I want to share my experience with breast feeding, not to embark on a debate about breast vs bottle, but rather to use this as an example of how preconceived ideas about what we should and should not be doing can influence our decisions and dramatically impact our sense of self-worth.
When my milk-came in – it came in. In bucket loads. No number of cabbage leaves were going to sooth the pain of going from a modest B-cup to a DD overnight. Despite the horrendous pain, I was quite chuffed with my body’s seemingly awesome ability to produce this “liquid gold” (as I commonly heard it referred to).
What I hadn’t considered was how ridiculously hard breast-feeding actually is! I had visions of myself, all glamorous and heavenly, casually throwing some pretty little wrap over my shoulder and graciously holding my child to my heart as I ever so discreetly provided them with the essence of life. In reality I was a clumsy mess. Uncoordinated, fully exposed, milk flying everywhere, all the while dealing with a wide-mouthed infant in my arms, searching frantically for something to attach to.
Add to that the further complications of having a newborn who was mildly lactose intolerant, had reflux, severe colic, and a misaligned jaw, and you’re not really looking at a receipe for success.
I visited a lactation consultant every week for 12 weeks trying to make the breast feeding work. At first I had too much milk (making it very hard for my son to drink without gulping in more air which contributed to worse colic). Then as the attachment issues persisted my milk reduced, which lead to me taking supplements to increase it. I was also hooked up to an expressing machine – an electric double pumper, making me look like something on a dairy farm, after every feed to try and increase my flow of milk and also to ‘top’ my son up. When my son started to ‘reject’ my breast entirely (and by reject I mean screaming hysterically, eyes bulging, back like a rod, rearing away from me any time it was offered to him) I even tried fake nipples and a feeding tube taped to my boob! All the while my son wasn’t gaining weight, and I was exhausted. Any breast feeding mother will recall how it feels like your newborn is constantly attached to your breast, feeding every 2 hours. Add to that the in between expressing and I was a mere shadow of my former self.

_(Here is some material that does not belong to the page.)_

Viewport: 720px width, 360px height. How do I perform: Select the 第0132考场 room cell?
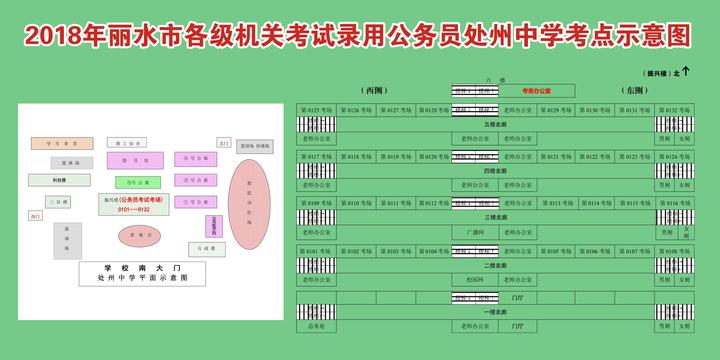point(674,110)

et, I persisted, because that’s what I thought I had to do. If I didn’t, or I couldn’t, I must be failing as a mother right?

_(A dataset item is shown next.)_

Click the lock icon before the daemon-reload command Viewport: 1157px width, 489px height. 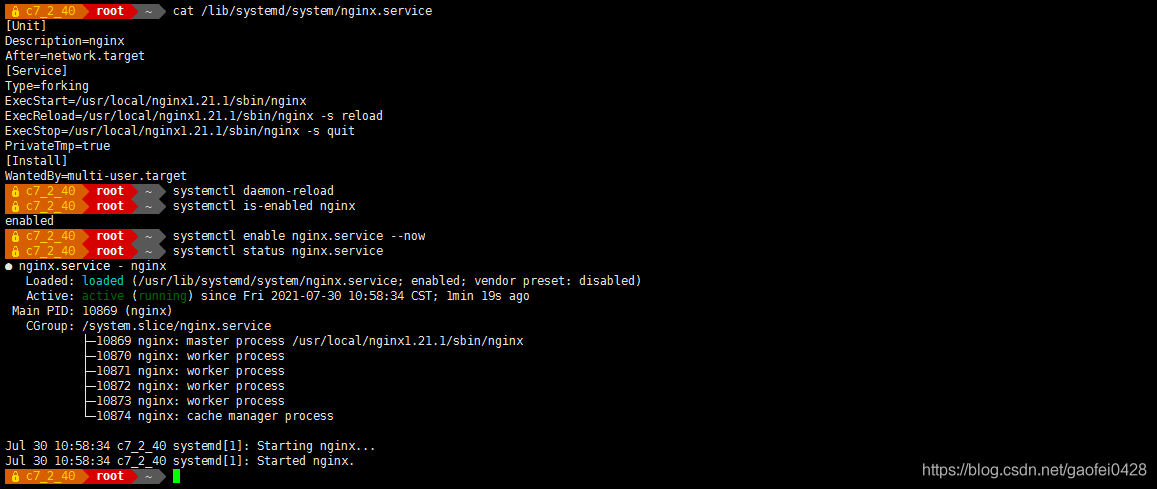pyautogui.click(x=15, y=191)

The feelings I felt over these first three months were like nothing I’d ever felt before. I’m sure that the sleep deprivation did nothing to help the situation either! Rejection, failure, inadequacy – these are just words, but they are the closest I have to describing how I felt.

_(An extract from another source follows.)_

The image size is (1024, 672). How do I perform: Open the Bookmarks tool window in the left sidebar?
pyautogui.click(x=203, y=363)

In hindsight I realise that the pressure I put on myself was disproportionate to the necessity of providing breast milk over formula. But at the time, it was all consuming. I had myself pegged as a failed mother right out of the gates. Social pressures, preconceived ideas of what a ‘perfect’ mother is, high expectations of oneself, wanting nothing but the best for your child…all of these things contributed to these feelings of failure, and this attack on my own self-worth. What I failed to consider was that by pushing myself to the brink of physical exhaustion I was sealing my own defeat – with or without milk - I had no fuel left in the tank for all the other important things in my life and my baby’s.